The Australian Petroleum Production & Exploration Association (APPEA) have commissioned a report by EnergyQuest. It shows overseas evidence that government intervention through domestic gas reservation systems and price setting does not guarantee lower prices.
The report forms part of its defence against the Morrison Government’s proposal for gas reservation on the east coast. The report shows that when governments step into free markets, capital investment dries up for exploration and production. In Thailand, Malaysia, Argentina, Mexico, India and China, under-investment in new supply, led to gas shortages and a need to import gas to provide domestic supply.
The report argues rather than improving gas supply or reducing prices, interventions can impede the very investment needed to bring on new supplies. Far more sustainable solutions are needed to support investment that increases supply.
The Federal Government’s Resources Minister Keith Pitt released a discussion power in October on the design of a gas reservation system which would apply to future developments. This week is the deadline for feedback.
APPEA members include Australia’s largest oil and gas producers including Woodside, Santos, Origin, BHP, Shell, BP and Jemena.
The APPEA report warns against a framework that would discourage investment to develop new fields, particularly in a low-price environment and with an uncertain economic recovery.
The report also found when they analysed both gas exporters and importers, that none of the five developed Organisation for Economic Co-operation and Development (OECD) countries it studied made “material” use of government intervention in gas, while the intervention measures in the 15 developing countries were sometimes counterproductive.
It also argued that regulation does not necessarily produce low gas prices as an International Gas Union (IGU) survey found in countries that have intervention on prices such as Brazil, China, India, Malaysia and Thailand have average wholesale prices that are higher than Australia.

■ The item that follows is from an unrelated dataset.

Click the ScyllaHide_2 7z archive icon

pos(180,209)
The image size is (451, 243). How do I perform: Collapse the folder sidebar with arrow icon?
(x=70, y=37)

Recent reports from the United Nations and locally by the Climate Council are increasingly putting pressure on the gas industry. The Climate Council report outlined that greenhouse emissions from the gas industry are expected to be higher than government data suggests and continues its call to switch to 100% renewable electricity.
However, this is not deterring the local gas industry with the industry filling another “missing link” in the national gas network after announcing a gas sales agreement between Blue Energy and Energy Australia (EA). To allow the gas sourced from Blue Energy’s Coal Seam Gas tenements in the Bowen Basin to be delivered to EA will require a pipeline to be built linking the Bowen Basin and Queensland gas hub at Wallumbilla. The Wallumbilla hub then connects into the southern states.
As part of the governments recovery plan for Central Queensland was the investigation into a 500km gas pipeline to connect gas reserves in the Bowen Basin to the east coast domestic market and overseas customers. This agreement is the next step in meeting the Morrison Government’s gas recovery plan.
The Morrison plan was for “reliable, cheaper gas supply that will boost local manufacturing and bring down domestic power bills.”
Manufacturers have been expressing growing frustration over recent months that gas producers have not dropped their long-term contract prices in line with the sharp price falls on the spot market caused by the virus-driven crash in energy demand. Gas on long-term contracts are still being offered at prices of $8-10/GJ where the Wallumbilla hub price is $5-6/GJ.
Industry representatives for gas intensive manufacturers said boosting east-coast gas supply would not solve all the issues in the market but would create greater competition and was a key part of the solution.
Queensland’s Minister for Resources Scott Stewart, recognised the importance, contribution and economic benefits of the oil and gas industry. The APPEA has welcomed the Ministers ongoing support. APPEA Queensland Director Georgy Mayo also said “the oil and gas industry is fully committed to working with the Queensland Government to support the state’s economic recovery and ensure the sector continues to support highly skilled jobs and economic growth, including across regional areas … oil and gas is a mainstay of Queensland’s economy with companies continuing to invest billions of dollars each year in on-going exploration and development … this industry has invested more than $70 billion into Queensland’s economy and the sector makes a significant contribution to the state including through petroleum royalties – which are forecast to increase to more than $2 billion over the forward estimates – to help build schools, roads and hospitals”.